Yes, and all F-35s are going to be upgraded somewhere down the road anyway. It is always cheaper to delay the production ramp just one more year… but doing so results in a less capable force. At this point the F-35’s production ramp is synced up with the development schedule. They need to ramp production.
30 km detection range by IRST vs >200 km targeting range by APG-81, i think F-35 will be fine
It is much more complex than that… a fighter can’t simply “detect” something and then immediately loose a missile at it. This isn’t a video game where the Sukhoi’s IRST detects the F-35 and a little box appears on a screen that says “F-35 detected 30km out, facing away from you….)
In reality all the pilot would get initially would be an indication that the IRST had detected something on that line of bearing and a rough indication of relative altitude. That would be out of the range of the IRST’s laser rangefinder and so the pilot wouldn’t know the target’s range, speed, or heading. It certainly wouldn’t know what type of aircraft it had detected. (UAV, cruise missile, F-22, F-35, something else?)

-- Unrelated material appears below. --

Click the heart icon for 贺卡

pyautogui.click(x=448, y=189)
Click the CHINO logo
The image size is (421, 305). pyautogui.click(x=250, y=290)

Figuring out what the pilot is actually looking at, deciding what to do about it, and then taking action all takes time. (and if this process only begins -after- an F-35 has already fired a missile and has turned away then the Sukhoi is facing an essentially impossible challenge)

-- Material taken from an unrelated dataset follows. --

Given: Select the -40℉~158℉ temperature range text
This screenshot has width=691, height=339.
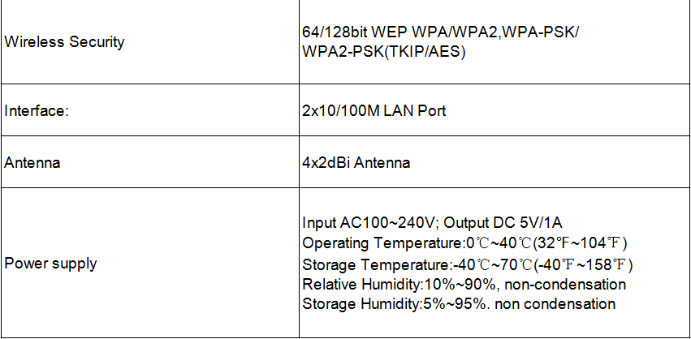Looking at the screenshot, I should 585,265.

This concept is captured succinctly in Boyd’s OODA loop. https://en.wikipedia.org/wiki/OODA_loop
Consider a 4 v 4 where if two aircraft on either side get destroyed without that side being able to fire back, the remaining two retreat. F-35’s fly with 3 up front running passively (3 shooters), and one hanging back to paint targets with radar.
With a 40% single shot kill probability, the probability of 3 F-35s with 4 missiles each killing 2 of the 4 enemy is 98.04%. I like those odds. Chance of killing 3 enemies is 91.65% and all 4 is 77.47%.
If they are firing from just outside 20 miles, then the enemy has about 30 seconds, the faster they are flying the less time they have.
Yes, and it is important to remember the psychological aspect of things. The enemy wouldn’t know how many F-35s they were facing, how they were loaded, nor even how many missiles had been fired at them. (zero chance they are going to maintain an accurate count on 10+ missiles being fired at them, while doing things like trying to stay alive)
So basically they are flying out toward something, and suddenly missiles start going active… most of them are destroyed in the initial volley. What does the remaining 1-2 planes do? Press on against an unseen threat of unknown type, numbers, etc?
It’s very easy to become a billionaire. All you need is a couple of hundred million invested in New York property & 40 years. Job done.
Trump inherited a large fortune, & according to some estimates of his current wealth (he refuses to make it public) he’d be a lot richer if he’d invested it all in tracker funds instead of managing it himself.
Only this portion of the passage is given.